— Short problem —
Write out the material again from the line containing "You are a GUI" through the end, requests included, adding 69 to every coordinate in the answers. Leave the pictures out.

/---

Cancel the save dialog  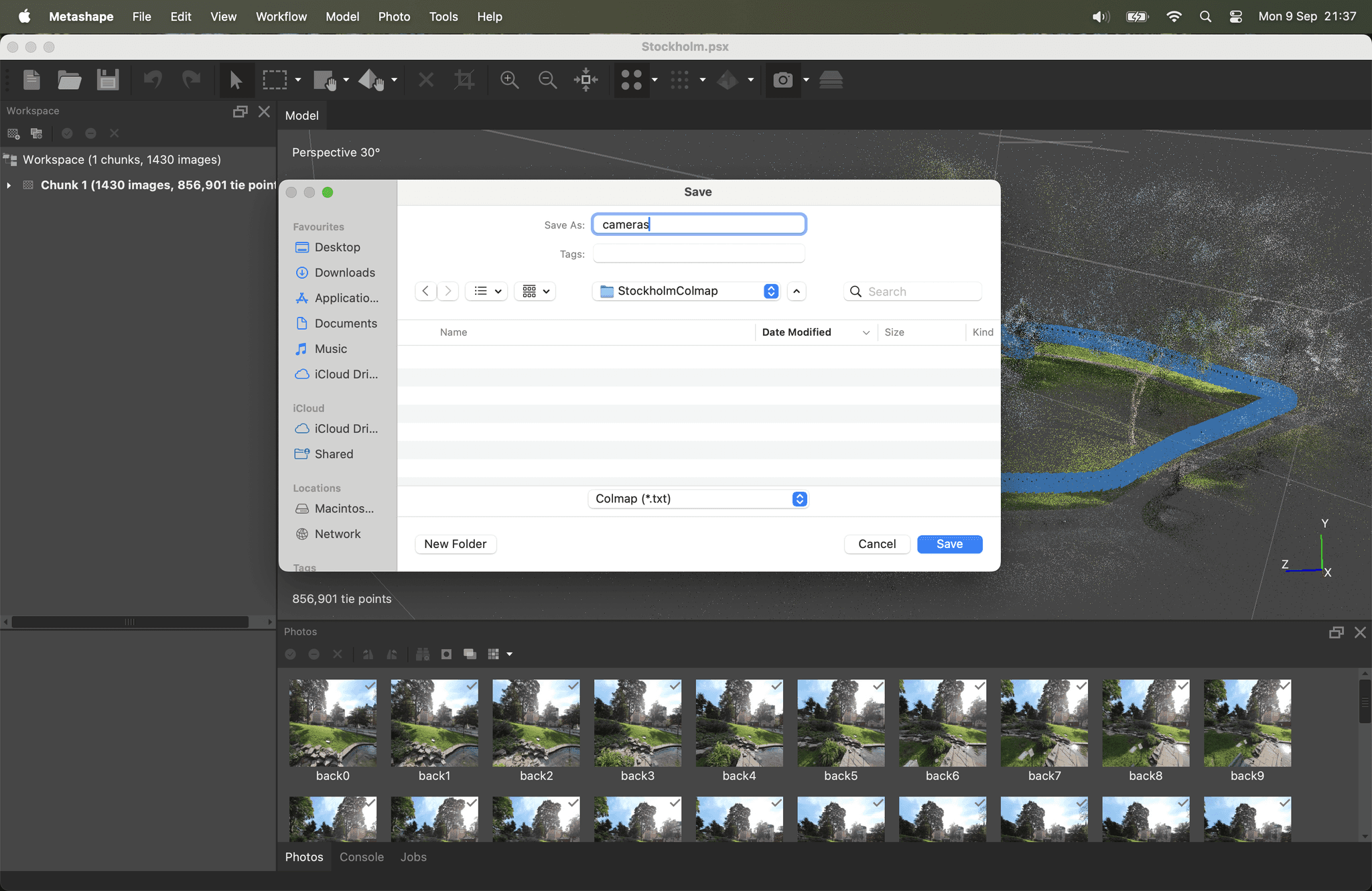click(876, 544)
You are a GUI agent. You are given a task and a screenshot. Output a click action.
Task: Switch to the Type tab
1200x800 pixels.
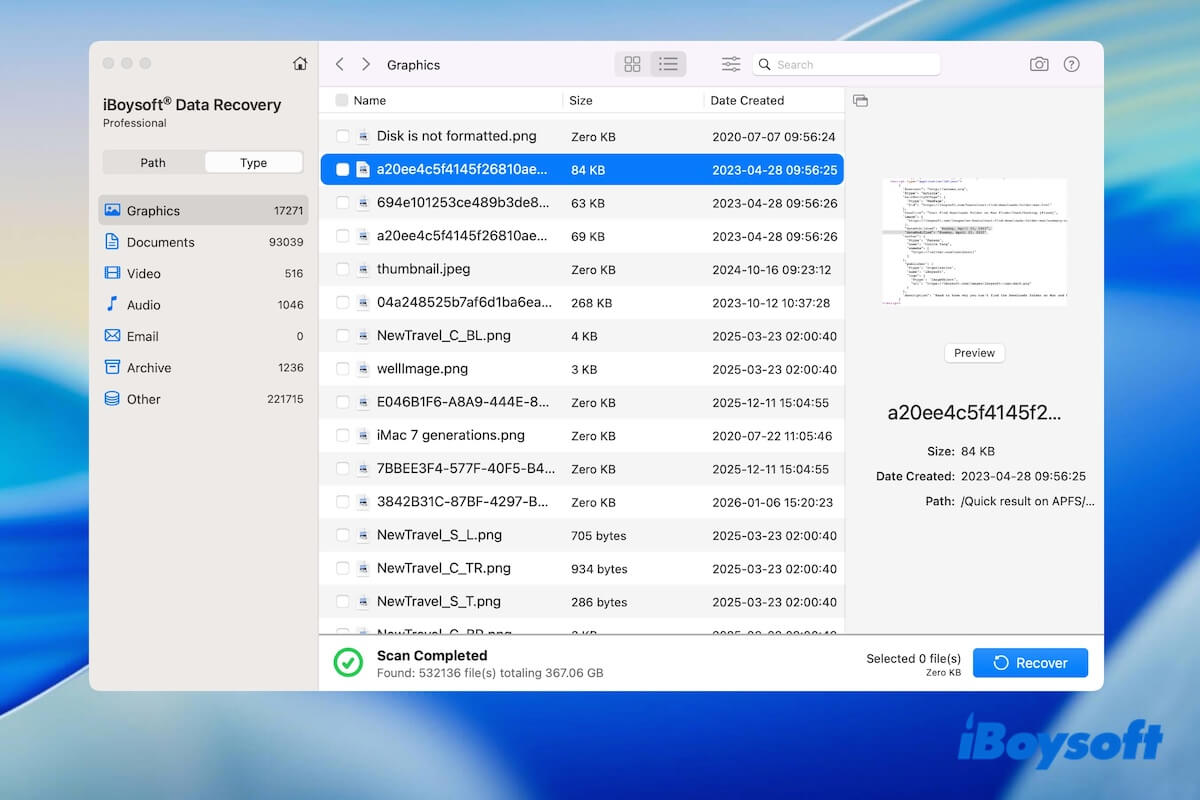pos(253,161)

\---

— Output of the exercise —
You are a GUI agent. You are given a task and a screenshot. Output a click action.
Task: Switch to the Type tab
1200x800 pixels.
pos(322,230)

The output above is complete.